The sidewalk outside of the club was crowded, but the club was empty and the stage was in want of performers. Just a few people were swaying to the vintage tunes on the upper level. It didn’t look like much was going on. Then a few lithe figures dressed in garb harkening back to another era – one of heavy drug usage and dirty denim – walked through the doors of Bassy Club–the doors that usher one from the fresh air of the outside street to the cave-like atmosphere of the dance floor, tinged with smoke, sweat, and the allure of rock’n’roll. And more followed behind them until the floor was full.
The instruments on stage waited for musicians: a keyboard, drumset, scattered guitars, and a microphone. Two men took the stage, severely outnumbered by the instruments. Tammo Dehn stepped behind the drums, and Jascha Kreft took his position behind the microphone, a guitar in hand, as The Odd Couple readied themselves for the sweatiness and electricity that was to come. Within the first few notes, the audience was invited to travel back to the early days of the Black Keys and Cold War Kids, or even further to Led Zeppelin and The Yardbirds.

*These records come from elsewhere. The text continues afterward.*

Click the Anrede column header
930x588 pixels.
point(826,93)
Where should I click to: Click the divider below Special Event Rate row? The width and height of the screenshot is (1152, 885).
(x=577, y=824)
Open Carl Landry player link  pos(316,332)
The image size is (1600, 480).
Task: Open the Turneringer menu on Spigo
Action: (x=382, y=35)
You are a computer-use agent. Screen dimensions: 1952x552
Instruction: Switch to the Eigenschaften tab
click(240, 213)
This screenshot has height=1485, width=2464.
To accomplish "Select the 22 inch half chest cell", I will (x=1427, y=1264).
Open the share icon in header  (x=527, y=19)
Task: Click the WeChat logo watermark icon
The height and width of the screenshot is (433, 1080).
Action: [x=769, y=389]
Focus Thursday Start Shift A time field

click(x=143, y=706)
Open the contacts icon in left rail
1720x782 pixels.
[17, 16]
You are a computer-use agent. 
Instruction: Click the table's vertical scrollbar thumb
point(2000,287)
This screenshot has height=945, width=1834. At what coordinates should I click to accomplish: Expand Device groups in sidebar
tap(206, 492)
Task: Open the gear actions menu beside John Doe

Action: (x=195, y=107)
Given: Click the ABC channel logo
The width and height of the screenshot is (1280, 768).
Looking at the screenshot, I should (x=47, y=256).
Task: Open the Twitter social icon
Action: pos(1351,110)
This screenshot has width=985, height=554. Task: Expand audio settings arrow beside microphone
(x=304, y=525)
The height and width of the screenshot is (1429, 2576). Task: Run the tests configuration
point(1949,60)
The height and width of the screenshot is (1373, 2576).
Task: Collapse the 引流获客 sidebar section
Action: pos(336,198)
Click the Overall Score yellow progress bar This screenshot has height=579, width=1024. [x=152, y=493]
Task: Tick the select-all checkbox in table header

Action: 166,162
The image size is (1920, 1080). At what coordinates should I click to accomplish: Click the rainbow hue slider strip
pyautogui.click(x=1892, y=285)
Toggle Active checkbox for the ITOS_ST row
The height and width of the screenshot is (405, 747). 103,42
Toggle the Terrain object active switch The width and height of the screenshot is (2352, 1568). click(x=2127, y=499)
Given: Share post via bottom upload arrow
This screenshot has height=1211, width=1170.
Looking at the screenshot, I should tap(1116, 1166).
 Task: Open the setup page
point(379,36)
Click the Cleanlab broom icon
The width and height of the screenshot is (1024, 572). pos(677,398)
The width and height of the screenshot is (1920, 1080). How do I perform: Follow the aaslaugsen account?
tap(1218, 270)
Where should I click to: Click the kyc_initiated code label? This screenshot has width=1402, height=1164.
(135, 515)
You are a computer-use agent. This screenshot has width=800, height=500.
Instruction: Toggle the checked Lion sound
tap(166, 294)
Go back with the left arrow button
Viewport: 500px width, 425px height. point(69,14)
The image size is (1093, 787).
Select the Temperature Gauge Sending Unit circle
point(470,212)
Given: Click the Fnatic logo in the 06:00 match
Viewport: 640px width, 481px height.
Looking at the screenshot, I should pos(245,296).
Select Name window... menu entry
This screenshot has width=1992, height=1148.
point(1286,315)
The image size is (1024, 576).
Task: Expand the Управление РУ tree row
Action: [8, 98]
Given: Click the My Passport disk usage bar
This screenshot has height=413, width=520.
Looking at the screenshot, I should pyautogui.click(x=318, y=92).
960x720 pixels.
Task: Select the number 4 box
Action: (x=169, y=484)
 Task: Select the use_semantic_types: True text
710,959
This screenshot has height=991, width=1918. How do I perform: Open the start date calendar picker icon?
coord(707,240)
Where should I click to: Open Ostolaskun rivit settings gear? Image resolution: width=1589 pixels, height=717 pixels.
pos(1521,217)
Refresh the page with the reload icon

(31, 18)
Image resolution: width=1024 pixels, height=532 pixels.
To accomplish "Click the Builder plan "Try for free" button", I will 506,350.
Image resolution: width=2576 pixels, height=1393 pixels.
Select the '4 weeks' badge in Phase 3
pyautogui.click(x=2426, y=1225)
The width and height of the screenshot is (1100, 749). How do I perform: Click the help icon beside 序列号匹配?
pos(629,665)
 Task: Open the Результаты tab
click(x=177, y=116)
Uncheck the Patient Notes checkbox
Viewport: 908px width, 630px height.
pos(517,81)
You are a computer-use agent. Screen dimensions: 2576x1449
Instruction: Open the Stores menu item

A fan can listen to the tracks on the band’s SoundCloud, but the live show provided a new level of energy and intimacy with The Odd Couple. The audience waited patiently while the musicians traded instruments and invited special guests onto the stage to add to the sound, and the volume. “Nightcrawl,” in particular, had a crunchy guitar riff that left the audience members unable to keep their hips and shoulders from slinking along to the melody. The tradeoff of lead vocals between Kreft and Dehn provided another level of intricacy to the song; the deep and rough timbre of Dehn’s voice coming up against the smooth and higher ranges of Kreft. “Unwind Me” kept the sleazy, bluesy rock coming with a hint of the psychedelic, making the slurred lyrics of “drugs and booze/drunks and fools” all the more appropriate.
The band was quiet in between songs, with a murmured “Danke” or count-in between the two before a song started, but the on-stage banter was not needed. Instead, the crowd was perfectly content swaying to reverberations, sipping on their drinks, and taking drags of their chain-smoked cigarettes. After the band played, the dance floor remained populated while a few stragglers headed to the bar as DJ Frank Popp and Miss Nico spun tracks from the 1960s and invited the audience to stay in the past.